(Exercise aim)
Please restate the entries below word for word, leaving out any pictures.

(Data supplied)
──────────────────────────────

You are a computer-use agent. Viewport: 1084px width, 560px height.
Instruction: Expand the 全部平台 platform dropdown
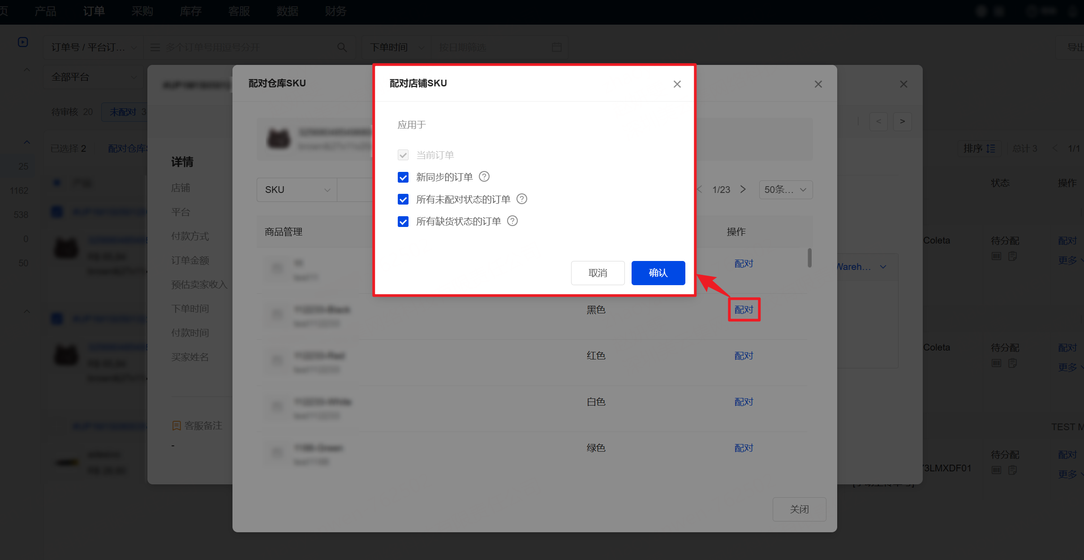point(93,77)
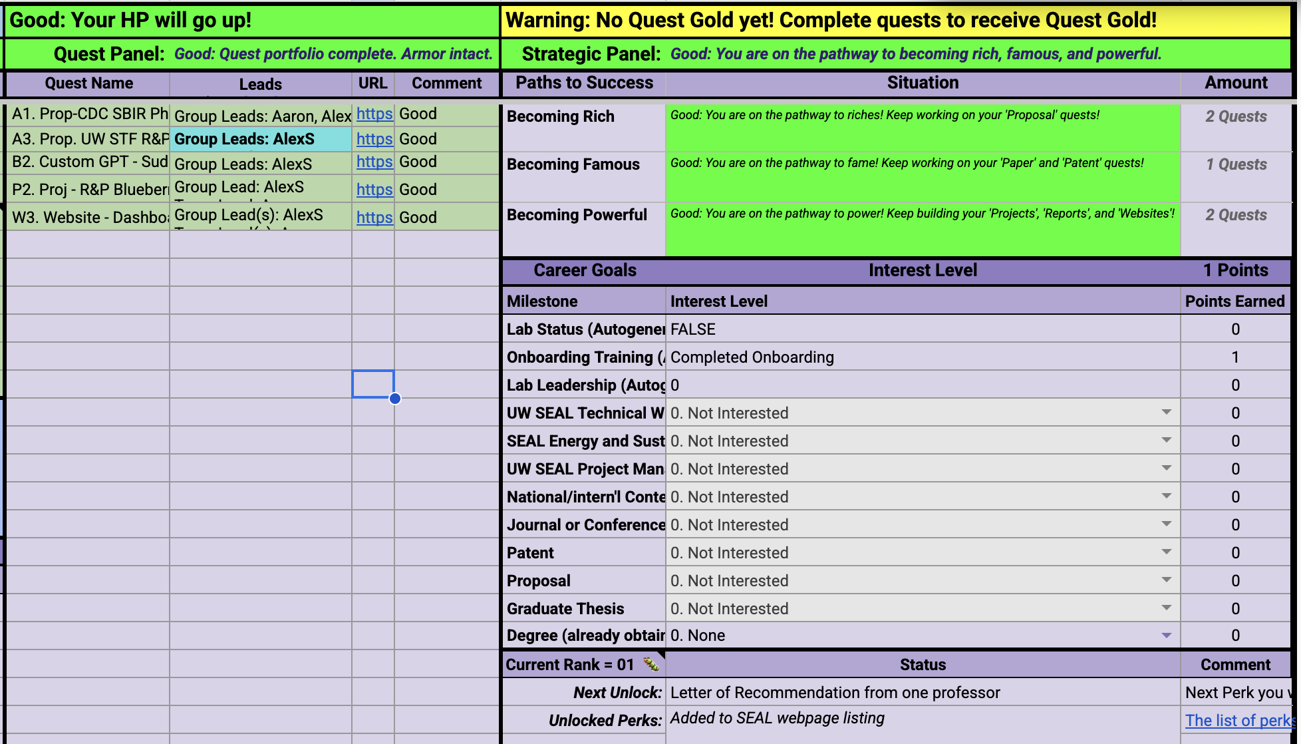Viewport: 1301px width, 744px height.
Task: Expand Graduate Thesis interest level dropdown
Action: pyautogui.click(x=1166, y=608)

──────────────────────────────

(Task solution)
You are a computer-use agent. Viewport: 1084px width, 560px height.
Instruction: Expand the 全部平台 platform dropdown
point(93,77)
Viewport: 1301px width, 744px height.
Task: Expand Graduate Thesis interest level dropdown
Action: pyautogui.click(x=1166, y=608)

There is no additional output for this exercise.